Chinesische Militärzeitung kritisiert Pläne zur Verstaatlichung der Armee

Spiegelfechterei oder echter Reformwille?
Titelbild
Am Montag, dem 30. Juli 2007 stehen Soldaten der 196. Infanteriebrigade von Chinas Volksbefreiungsarmee stramm vor einer militärischen Demonstration in ihrer Infanteriebrigade Basis in Tianjin, einem Vorort von Peking, China. Chinas Militär feiert seinen 80. Geburtstag mit schicken neuen Uniformen, aufwändigen Ausstellungen und einem neuen Grad von Transparenz für eine Kraft, die lange Zeit geheimnisumwittert war. Doch trotz der PR- Kampagne schürt der Aufbau der Volksbefreiungsarmee bei Chinas Nachbarn Besorgnis. Beobachter sagen, dass sogar die neue Offenheit, mit der sich die Armee als Zeichen der Modernisierung anpreist, äußerst begrenzt ist. (AP Photo/Andy Wong)
Von und 31. Juli 2007

China – „Wenn die Armee unter staatliche Hoheit gestellt wird, hat die kommunistische Partei nicht länger die absolute Kontrolle über sie – die sozialistische Natur des Landes würde ausgelöscht“ so das „Tageblatt der Volksbefreiungsarmee“ eine Militärzeitung des kommunistischen Regimes. In einem kürzlich veröffentlichten Artikel, bezog das Blatt klar Stellung gegen Überlegungen, die Armee zu verstaatlichen. Dieser Artikel wurde seitdem von verschiedenen Seiten her kritisiert und diskutiert.

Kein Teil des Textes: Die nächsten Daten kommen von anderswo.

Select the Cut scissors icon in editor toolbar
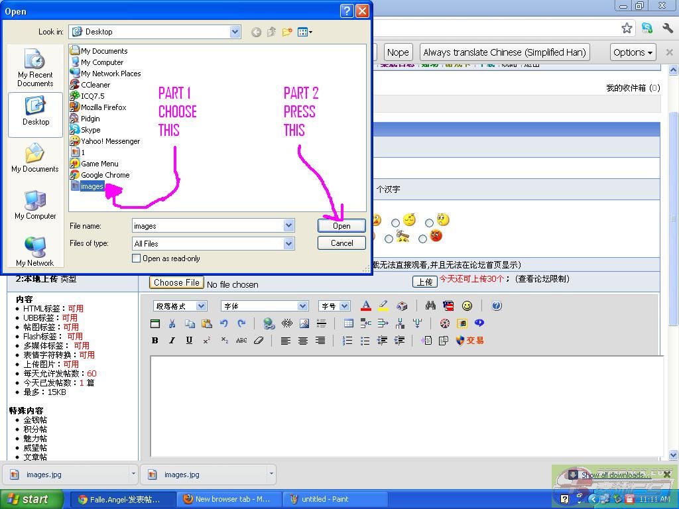The width and height of the screenshot is (679, 509). (172, 323)
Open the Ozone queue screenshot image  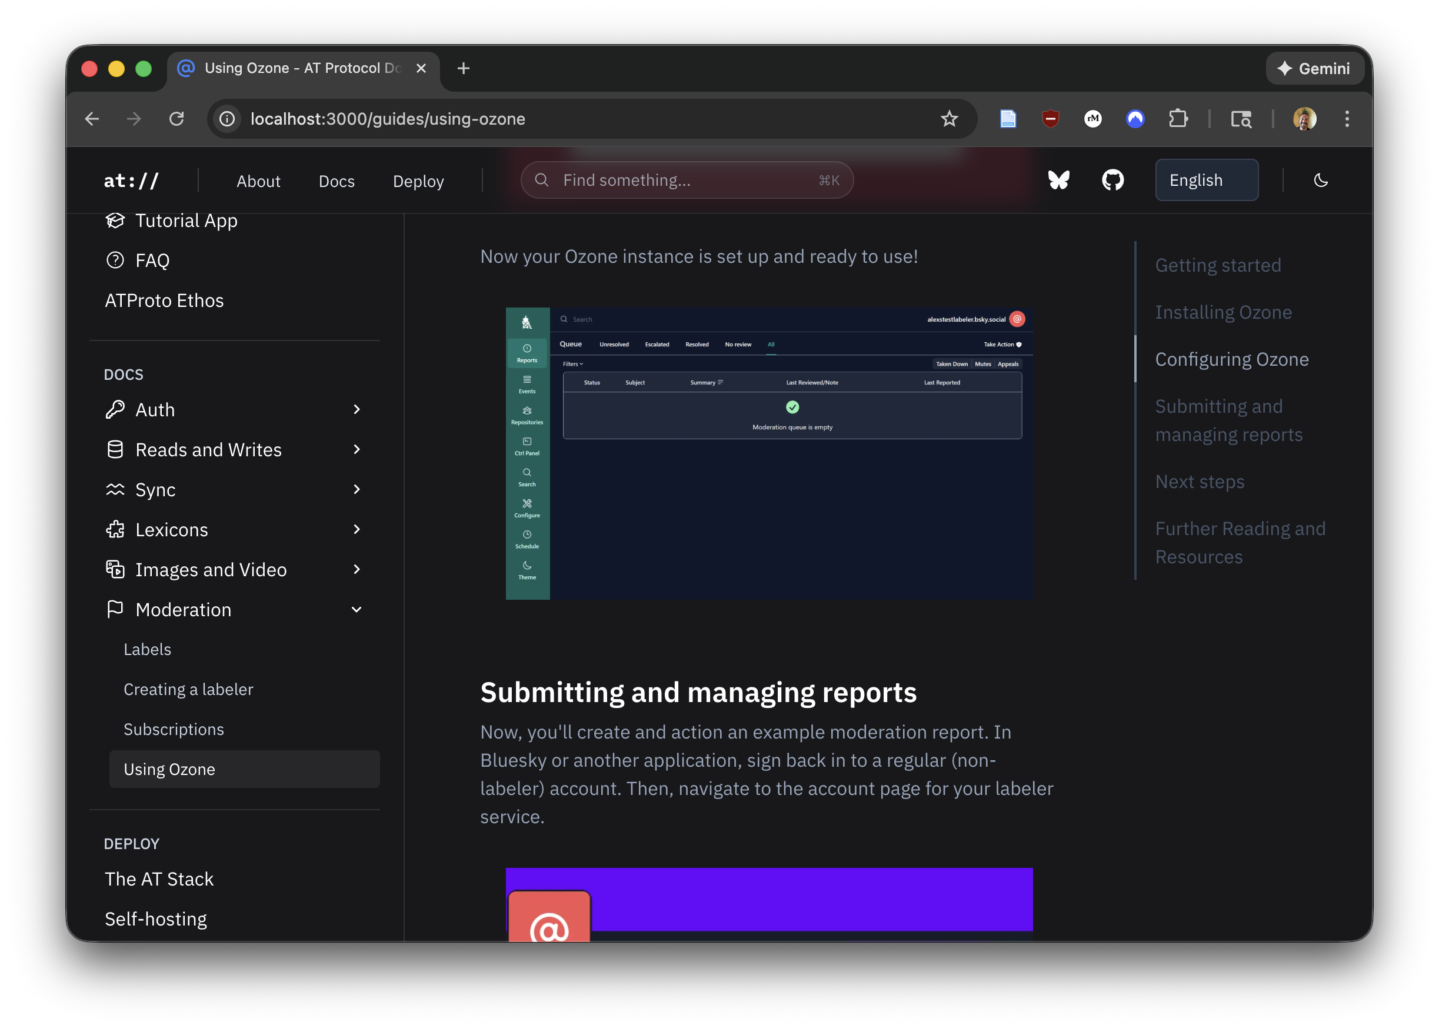point(768,453)
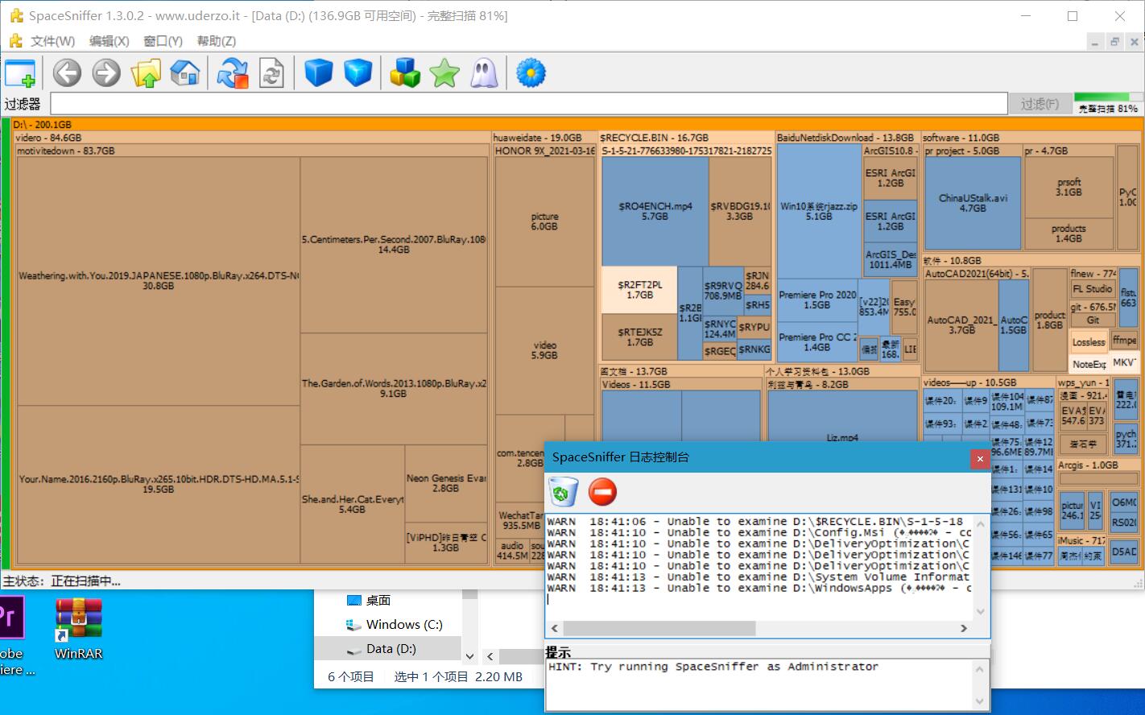
Task: Open the 编辑(X) menu
Action: click(109, 41)
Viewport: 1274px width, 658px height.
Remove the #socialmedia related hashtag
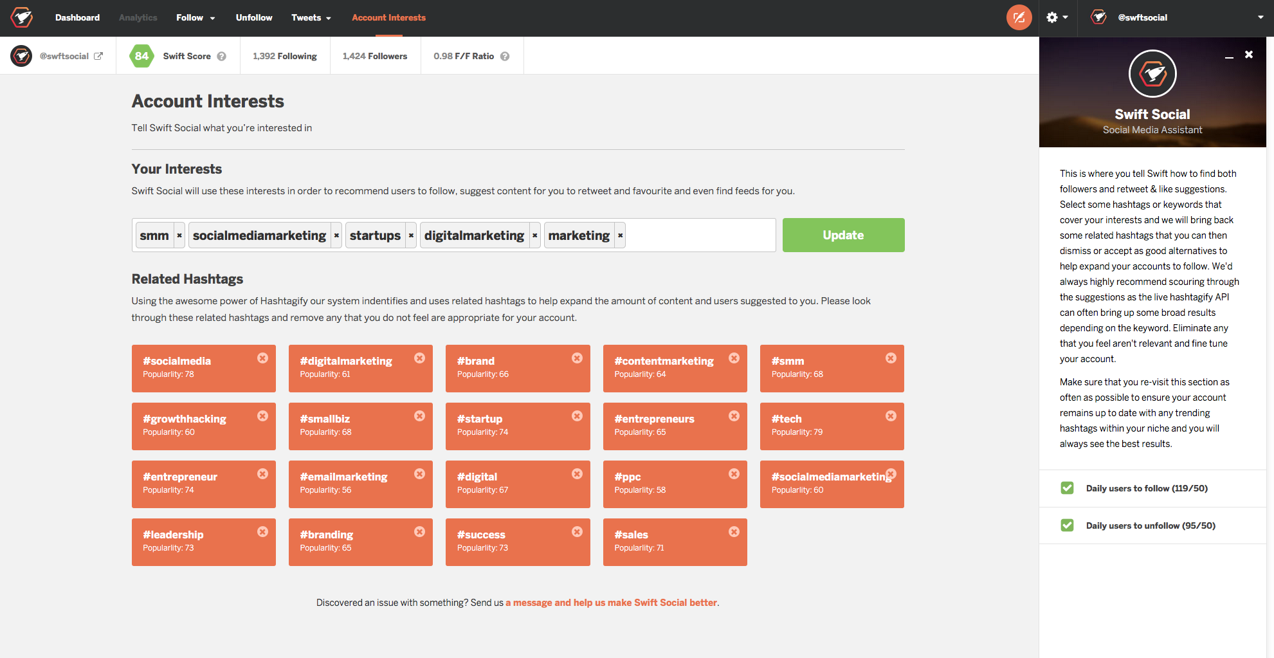(262, 358)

Experten sagen, dass die Veröffentlichung eines solchen Artikels kurz vor dem 80ten Jahrestag der Gründung der kommunistischen Armee darauf hindeute, dass auch innerhalb der kommunistischen Partei die Rufe immer lauter würden, die Armee unter alleinige staatliche Kontrolle zustellen. Eine staatlich kontrollierte Armee symbolisiere die demokratische Verfassung eines Landes. Der Daseinszweck dieser Armee sei überhaupt fragwürdig, wenn die „harmonische Gesellschaft“ eine Armee brauche, um diesen „harmonischen“ Zustand aufrecht zu erhalten.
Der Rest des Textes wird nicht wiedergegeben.